This slim volume of short stories is subtitled “Stories of Tainted Desire.” The description is apt. Ms. Hipple's evocative prose-poems summon the sharp pain of regret, the ache for opportunities lost, the searing fire of anger and the ice of a lover's disdain. There is beauty, passion, even sweetness in these tales, but they are a far cry from the light-hearted romps so common in contemporary erotic story collections. Ms. Hipple writes from the heart -- from personal experience, I suspect. She does not shy away from darkness: cruelty, drunken self-pity, the seductive lure of suicide when one is desperate and lonely.
Bittersweet includes twenty-two brief stories. Many are no longer than two pages. In fact, few are stories in the classical sense; they offer no plot arc and no character development, though they often chronicle changes in the narrator over time. The pieces in this volume are meditations, fantasies, extended flashbacks, vivid erotic scenarios that exist solely to evoke emotion. In “Blood on Snow,” a woman descends ever deeper into submission, until at long last her lover fulfills his promise to shed her blood. “Let It Be Uncomplicated” offers a snapshot of a marriage in which sex has become a constant reproach due to the woman's inability to conceive. “I Promise I Won't Break You,” with more of a plot than most, shows how abandonment can lead to despair and then beyond, to a hardness that even the lover's return cannot shatter. In “Waiting in the Rain,” a woman spends the day fantasizing about her husband's arrival, only to have him reject her, while in “Seems Like...” a husband reprises the decades with his beloved as he gazes on her corpse.
Some stories are told from a male perspective, some from a female. The two I liked best both have F/F themes. “White Musk” illustrates the evocative power of the sense of smell. A middle-aged wife and mother, shopping for Christmas presents, catches a whiff of the perfume favored by the woman she loved in her youth and is submerged in memory. In “Mar,” a woman who lives alone by the ocean is visited by lyrical and mysterious dreams of a gorgeous female sea-creature.

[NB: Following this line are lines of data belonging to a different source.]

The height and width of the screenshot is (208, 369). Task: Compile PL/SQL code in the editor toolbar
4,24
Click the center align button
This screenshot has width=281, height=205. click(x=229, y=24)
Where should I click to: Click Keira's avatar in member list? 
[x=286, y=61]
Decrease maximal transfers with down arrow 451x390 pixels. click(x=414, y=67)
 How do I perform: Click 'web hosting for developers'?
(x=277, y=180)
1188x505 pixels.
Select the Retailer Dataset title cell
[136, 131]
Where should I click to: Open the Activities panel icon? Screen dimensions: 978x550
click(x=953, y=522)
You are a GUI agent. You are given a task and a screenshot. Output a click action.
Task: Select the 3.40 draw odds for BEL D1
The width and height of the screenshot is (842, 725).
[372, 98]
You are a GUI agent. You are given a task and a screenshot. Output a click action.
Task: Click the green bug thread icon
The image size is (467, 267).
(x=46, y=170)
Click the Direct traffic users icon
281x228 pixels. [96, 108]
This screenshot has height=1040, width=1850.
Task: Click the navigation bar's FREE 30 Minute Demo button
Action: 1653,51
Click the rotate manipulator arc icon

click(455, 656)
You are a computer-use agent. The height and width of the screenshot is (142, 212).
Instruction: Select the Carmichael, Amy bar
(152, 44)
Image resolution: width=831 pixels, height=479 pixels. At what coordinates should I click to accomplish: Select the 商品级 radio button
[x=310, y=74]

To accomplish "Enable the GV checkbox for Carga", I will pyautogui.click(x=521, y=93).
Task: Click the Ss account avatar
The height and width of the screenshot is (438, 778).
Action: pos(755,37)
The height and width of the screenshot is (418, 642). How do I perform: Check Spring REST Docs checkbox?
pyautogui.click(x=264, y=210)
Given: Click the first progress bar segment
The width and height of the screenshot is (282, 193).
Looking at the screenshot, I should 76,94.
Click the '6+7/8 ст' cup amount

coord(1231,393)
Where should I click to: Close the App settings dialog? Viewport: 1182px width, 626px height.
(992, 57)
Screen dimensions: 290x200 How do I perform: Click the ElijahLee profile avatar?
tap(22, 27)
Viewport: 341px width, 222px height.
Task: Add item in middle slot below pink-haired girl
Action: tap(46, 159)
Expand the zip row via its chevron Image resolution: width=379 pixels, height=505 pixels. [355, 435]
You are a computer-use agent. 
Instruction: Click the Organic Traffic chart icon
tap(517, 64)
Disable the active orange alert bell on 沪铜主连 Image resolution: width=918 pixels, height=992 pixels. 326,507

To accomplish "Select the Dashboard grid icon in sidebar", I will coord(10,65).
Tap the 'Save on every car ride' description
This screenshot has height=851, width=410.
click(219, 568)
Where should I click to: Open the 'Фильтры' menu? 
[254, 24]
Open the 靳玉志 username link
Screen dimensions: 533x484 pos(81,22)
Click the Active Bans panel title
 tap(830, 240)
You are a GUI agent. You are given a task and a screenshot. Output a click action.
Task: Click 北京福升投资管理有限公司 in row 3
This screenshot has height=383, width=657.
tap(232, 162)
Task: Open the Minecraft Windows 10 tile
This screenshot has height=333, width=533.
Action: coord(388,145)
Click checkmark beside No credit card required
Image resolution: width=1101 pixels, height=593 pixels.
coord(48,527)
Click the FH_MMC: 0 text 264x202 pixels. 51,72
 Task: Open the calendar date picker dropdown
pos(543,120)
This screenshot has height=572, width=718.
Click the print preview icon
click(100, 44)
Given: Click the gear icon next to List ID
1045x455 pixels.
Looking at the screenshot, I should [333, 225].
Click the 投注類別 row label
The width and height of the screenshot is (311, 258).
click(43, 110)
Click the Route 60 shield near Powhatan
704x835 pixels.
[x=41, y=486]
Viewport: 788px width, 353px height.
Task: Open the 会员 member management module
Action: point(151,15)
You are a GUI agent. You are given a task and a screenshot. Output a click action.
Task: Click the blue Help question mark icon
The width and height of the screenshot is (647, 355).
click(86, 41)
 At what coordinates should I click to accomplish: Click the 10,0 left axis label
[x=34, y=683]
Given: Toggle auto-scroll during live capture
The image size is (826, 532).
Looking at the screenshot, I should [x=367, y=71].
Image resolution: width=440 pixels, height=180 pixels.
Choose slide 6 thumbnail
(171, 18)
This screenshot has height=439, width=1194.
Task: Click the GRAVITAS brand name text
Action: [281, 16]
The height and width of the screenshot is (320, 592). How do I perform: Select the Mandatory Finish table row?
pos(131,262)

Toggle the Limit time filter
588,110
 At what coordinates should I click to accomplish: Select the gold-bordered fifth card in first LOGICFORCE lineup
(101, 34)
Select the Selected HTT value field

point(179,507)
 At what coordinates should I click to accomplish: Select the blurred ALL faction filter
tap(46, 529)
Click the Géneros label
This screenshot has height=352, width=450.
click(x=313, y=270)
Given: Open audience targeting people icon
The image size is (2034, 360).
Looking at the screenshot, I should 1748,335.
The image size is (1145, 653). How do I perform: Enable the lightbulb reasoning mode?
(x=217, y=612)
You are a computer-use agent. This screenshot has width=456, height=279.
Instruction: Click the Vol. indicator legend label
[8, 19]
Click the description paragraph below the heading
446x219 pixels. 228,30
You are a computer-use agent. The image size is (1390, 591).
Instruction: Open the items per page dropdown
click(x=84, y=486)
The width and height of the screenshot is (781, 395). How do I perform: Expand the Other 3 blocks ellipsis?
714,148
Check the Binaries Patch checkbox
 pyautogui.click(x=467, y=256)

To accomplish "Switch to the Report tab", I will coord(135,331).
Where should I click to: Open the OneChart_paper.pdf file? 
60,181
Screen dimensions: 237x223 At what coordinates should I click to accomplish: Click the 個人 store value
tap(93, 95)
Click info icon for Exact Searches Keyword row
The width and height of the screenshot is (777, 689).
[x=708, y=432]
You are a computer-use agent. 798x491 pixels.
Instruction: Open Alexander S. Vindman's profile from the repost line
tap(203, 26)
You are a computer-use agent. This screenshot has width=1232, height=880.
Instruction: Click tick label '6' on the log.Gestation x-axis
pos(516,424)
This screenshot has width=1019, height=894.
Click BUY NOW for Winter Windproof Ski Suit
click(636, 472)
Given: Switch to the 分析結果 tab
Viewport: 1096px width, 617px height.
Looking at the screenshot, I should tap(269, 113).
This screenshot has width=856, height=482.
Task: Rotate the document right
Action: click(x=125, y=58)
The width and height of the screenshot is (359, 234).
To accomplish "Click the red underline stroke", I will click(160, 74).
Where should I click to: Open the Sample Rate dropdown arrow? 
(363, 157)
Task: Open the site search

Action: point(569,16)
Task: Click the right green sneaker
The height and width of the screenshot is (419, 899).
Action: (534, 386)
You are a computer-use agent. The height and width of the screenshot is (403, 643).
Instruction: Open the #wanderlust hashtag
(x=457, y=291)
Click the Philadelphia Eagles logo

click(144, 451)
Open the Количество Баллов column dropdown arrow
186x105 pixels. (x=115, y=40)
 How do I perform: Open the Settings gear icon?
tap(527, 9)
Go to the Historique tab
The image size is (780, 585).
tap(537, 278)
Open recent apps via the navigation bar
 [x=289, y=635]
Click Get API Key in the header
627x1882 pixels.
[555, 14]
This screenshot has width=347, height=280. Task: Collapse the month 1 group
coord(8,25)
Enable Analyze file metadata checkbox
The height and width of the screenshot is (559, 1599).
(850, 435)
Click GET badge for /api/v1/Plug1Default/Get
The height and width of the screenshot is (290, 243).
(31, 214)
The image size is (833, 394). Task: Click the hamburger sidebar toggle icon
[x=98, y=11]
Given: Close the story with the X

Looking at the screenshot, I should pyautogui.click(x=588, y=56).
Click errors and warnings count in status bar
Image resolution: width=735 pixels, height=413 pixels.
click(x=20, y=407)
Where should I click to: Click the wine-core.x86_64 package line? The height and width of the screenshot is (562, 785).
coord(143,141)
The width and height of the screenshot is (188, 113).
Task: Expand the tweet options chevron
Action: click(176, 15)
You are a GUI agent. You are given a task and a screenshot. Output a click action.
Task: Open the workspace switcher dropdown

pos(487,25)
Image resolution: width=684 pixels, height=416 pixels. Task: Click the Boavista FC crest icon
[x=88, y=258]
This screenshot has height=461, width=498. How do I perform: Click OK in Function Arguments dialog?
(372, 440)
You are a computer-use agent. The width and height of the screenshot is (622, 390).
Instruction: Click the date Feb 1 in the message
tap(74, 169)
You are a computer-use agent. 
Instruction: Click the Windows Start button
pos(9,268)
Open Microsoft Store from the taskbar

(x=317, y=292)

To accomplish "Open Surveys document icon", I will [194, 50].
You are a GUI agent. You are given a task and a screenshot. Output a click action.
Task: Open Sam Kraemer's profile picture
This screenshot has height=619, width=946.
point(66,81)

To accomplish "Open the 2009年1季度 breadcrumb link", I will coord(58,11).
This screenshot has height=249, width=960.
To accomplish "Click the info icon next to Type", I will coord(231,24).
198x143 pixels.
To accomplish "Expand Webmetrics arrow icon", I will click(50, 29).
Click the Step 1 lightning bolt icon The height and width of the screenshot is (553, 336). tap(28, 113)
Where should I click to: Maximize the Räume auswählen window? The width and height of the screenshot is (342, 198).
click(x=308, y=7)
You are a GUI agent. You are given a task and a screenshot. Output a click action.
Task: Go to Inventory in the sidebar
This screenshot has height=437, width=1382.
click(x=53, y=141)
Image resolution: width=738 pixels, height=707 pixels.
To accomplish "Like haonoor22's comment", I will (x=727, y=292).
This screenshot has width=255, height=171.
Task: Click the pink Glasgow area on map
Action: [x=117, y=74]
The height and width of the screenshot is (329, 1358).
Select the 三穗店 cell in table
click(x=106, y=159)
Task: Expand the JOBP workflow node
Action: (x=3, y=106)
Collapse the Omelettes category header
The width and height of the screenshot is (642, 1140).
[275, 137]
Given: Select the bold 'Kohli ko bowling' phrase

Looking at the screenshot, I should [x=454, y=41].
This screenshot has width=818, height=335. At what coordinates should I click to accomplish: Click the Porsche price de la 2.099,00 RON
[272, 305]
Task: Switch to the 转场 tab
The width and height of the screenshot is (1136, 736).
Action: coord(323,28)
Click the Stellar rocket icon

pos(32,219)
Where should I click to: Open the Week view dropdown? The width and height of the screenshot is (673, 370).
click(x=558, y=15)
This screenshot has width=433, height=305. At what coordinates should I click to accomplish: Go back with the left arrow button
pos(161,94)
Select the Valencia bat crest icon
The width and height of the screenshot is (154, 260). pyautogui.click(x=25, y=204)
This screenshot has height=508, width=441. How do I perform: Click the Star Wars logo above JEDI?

Ms. Hipple's prose is sensual in the truest sense, steeped in descriptions of sight and smell, sound, texture and taste. She skillfully captures the connection between environment and emotion. Sun, wind, mist and rain mold and reflect the characters' moods. Her sex scenes are more poetic than graphic, though you'll find no euphemisms here. The flesh is filtered, always, through the prism of emotion.
On the negative side, the stories in this collection are distressingly similar in their style. Every one is narrated in the first person, often in the present tense, with the object of passion a frequently unnamed third party pronoun. The most begin with some description of the weather or the season, setting the emotional tone. As I note above, Ms. Hipple does this quite well. However, it becomes monotonous after a while. Even though the stories explore a range of situations and emotions, I found it difficult to separate them in my mind. Another initially effective device that is overused is the reprise of the title in the last paragraph of the story. After three or four tales, this starts to seem amateurish.
The book would also benefit from more extensive editing. I noticed quite a few misused words, some of which are clearly typographic errors (“chain” rather than “chair”) but others clear confusions (“travesties” instead of “trials” or “tortures”). An effective editor could also have curbed Ms. Hipple's over-fondness for run-on sentences, three or four independent clauses joined by “and”. I read an Advanced Reader's Copy of the book that perhaps was further edited before release. I do hope so; if this were my book, I would be a bit embarrassed by these mistakes.If I had encountered one of the stories in this book in the context of a typical erotica anthology, I would have been excited and impressed. Ms. Hipple explores themes and emotions not often addressed in popular erotica, with an original, sensual style. However, reading twenty-two of these stories, all in the same vein and using the same style, one after the other, tends to diminish their impact.